Hace algunos días he ido a Madrid con el propósito de ver dos propuestas que, para cualquier fanático del teatro, justifican cuantas horas de viaje hayan sido necesarias. Se trata de “Tierra del Fuego” de Mario Diament y “Animales Nocturnos” de Juan Mayorga. La primera dirigida por Claudio Tolcachir –móvil principal para que hayamos decidido asistir a la función- , se presentó en la sala Max Aub en el Teatro Matadero, mientras que la segunda, dirigida por Carlos Tuñón, tuvo lugar en la sala Fernán Gómez del Centro Cultural la Villa. Ambos montajes cuestionan las posibilidades de confrontación con “el otro” en ambos casos representado por “el extranjero”, ese sujeto que ha dejado de pertenecer a su lugar de origen sin lograr tampoco ser enteramente parte de un nuevo sitio, esos seres nostálgicos que sueñan, extrañan, suspiran y llevan consigo la promesa de un futuro mejor posible en algún lugar lejano que, sin embargo, nunca llamarán “hogar”.

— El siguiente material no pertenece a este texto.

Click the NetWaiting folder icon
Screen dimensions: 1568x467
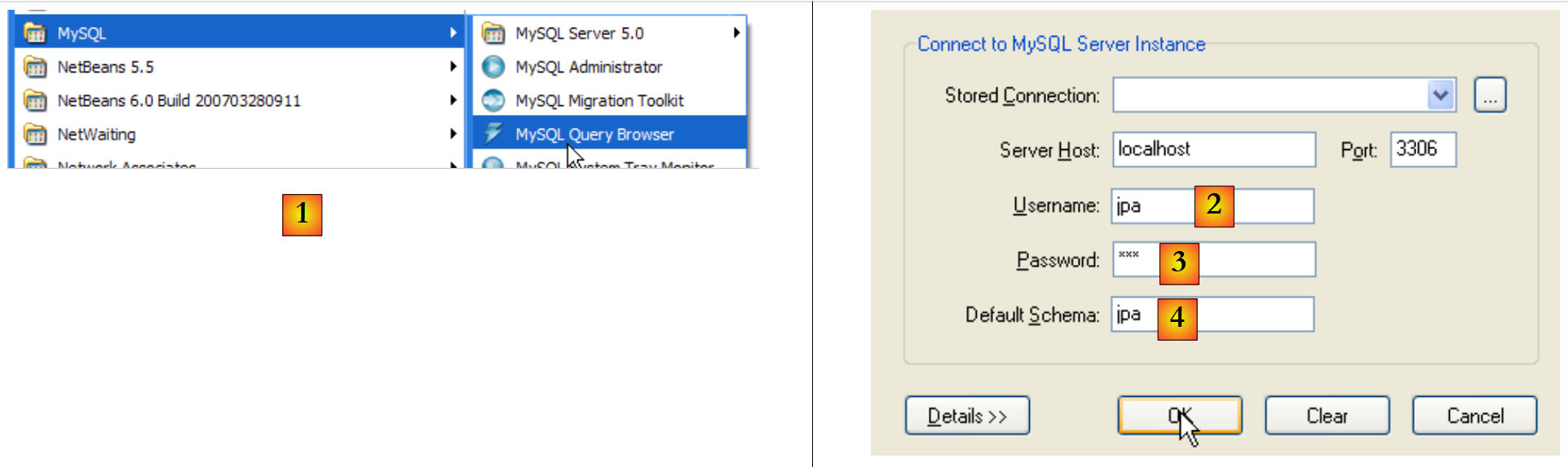tap(35, 134)
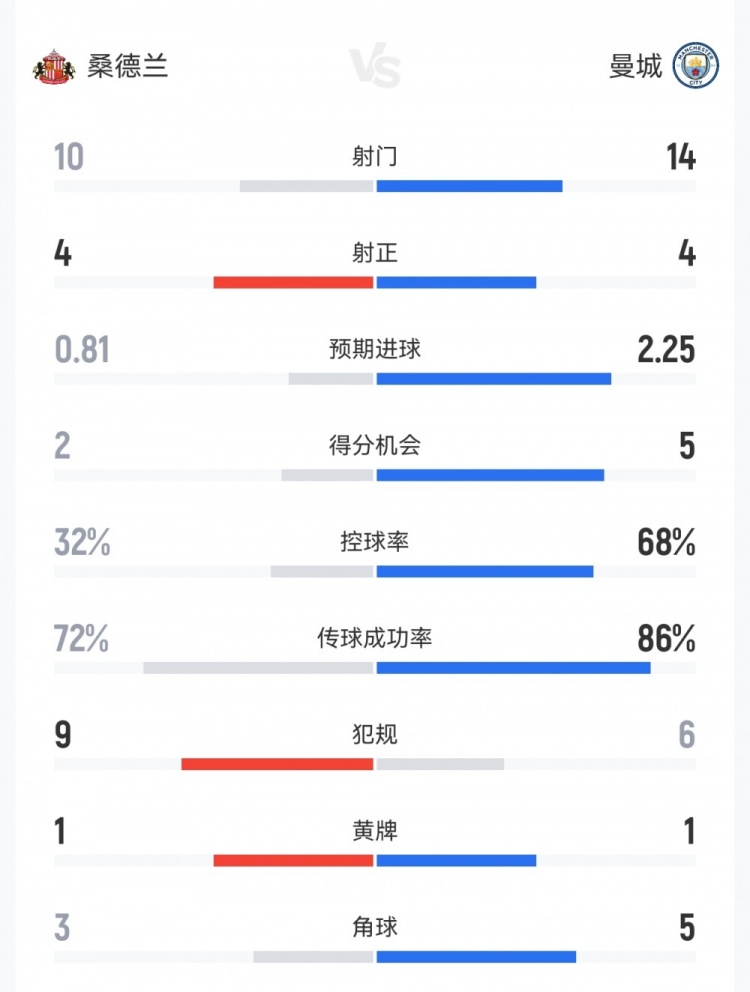Click Man City's blue 射门 bar
750x992 pixels.
[x=469, y=186]
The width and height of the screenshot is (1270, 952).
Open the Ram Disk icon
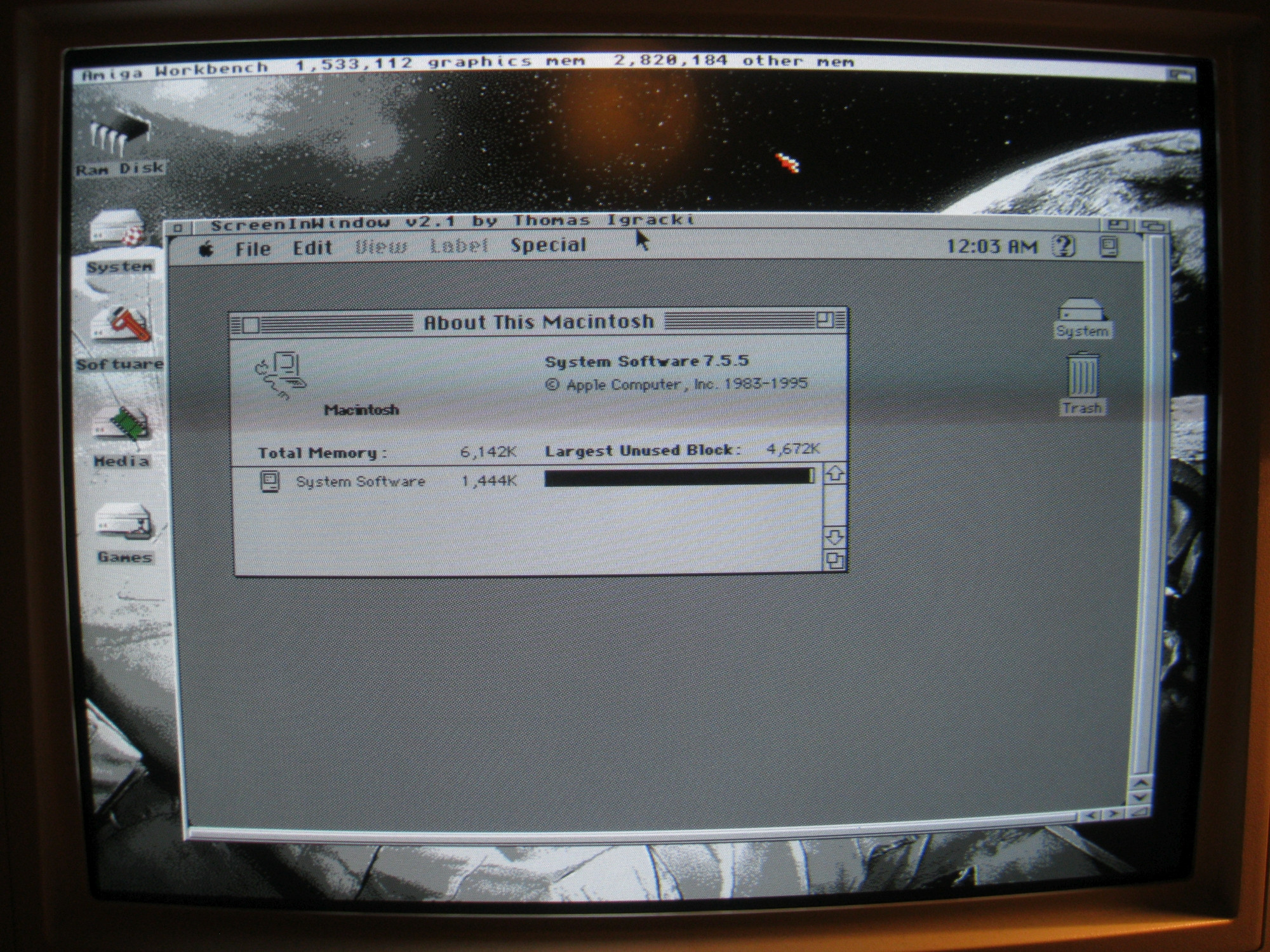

“El extranjero” es un hombre intermedio entre el pasado y el futuro, esta titubeante posición le obliga a simultáneamente a abrazar y adaptar al nuevo entorno lo culturalmente aprendido en su entorno familiar. Es importante entender que no se trata solo de usos y costumbres, sino de gestos fundamentales que trascienden y significan el estar en el mundo del individuo, modos que condicionan su forma de ser, elementos que conforman su identidad. Así pues, comprendemos que no se trata de accesorios de los que pueda prescindirse a voluntad con el paso del tiempo, porque hasta el momento de partida parecían tan naturales, tan propios, incluso tan invisibles, en tanto que nunca antes se había tenido que reparar en ellos que jamás alcanzamos a explicarnos cuando pueden llegar a estorbar.
Nuestra identidad puede causarnos problemas siempre y cuando se enfrente a la cerrazón de pensamiento que caracteriza a la intolerancia, aún más, cuando la inflexibilidad de posturas se sostiene de bases legales que no son necesariamente justas y que incluso parecen apoyar al racismo y la exclusión.
Cuando la ley apoya a la intolerancia surgen políticas que hacen comprender al extranjero como delincuente, fomentando que la sociedad los relegue y castigue. Algunas veces el extranjero comete alguna acción que en efecto, violenta de manera consciente contra la sociedad, como ocurre con el terrorismo[1]. Esta situación es representada en “Tierra del Fuego”, cuya trama se desenvuelve a partir del encuentro entre un terrorista con su víctima, un hombre que en su juventud, siguiendo sus convicciones radicales políticas y religiosas, cometió un asesinato masivo en el que pereció la mejor amiga de la mujer que ahora lo visita en la cárcel, intentando comprender los motivos del hombre detrás del criminal sin que ello signifique necesariamente perdonarlo.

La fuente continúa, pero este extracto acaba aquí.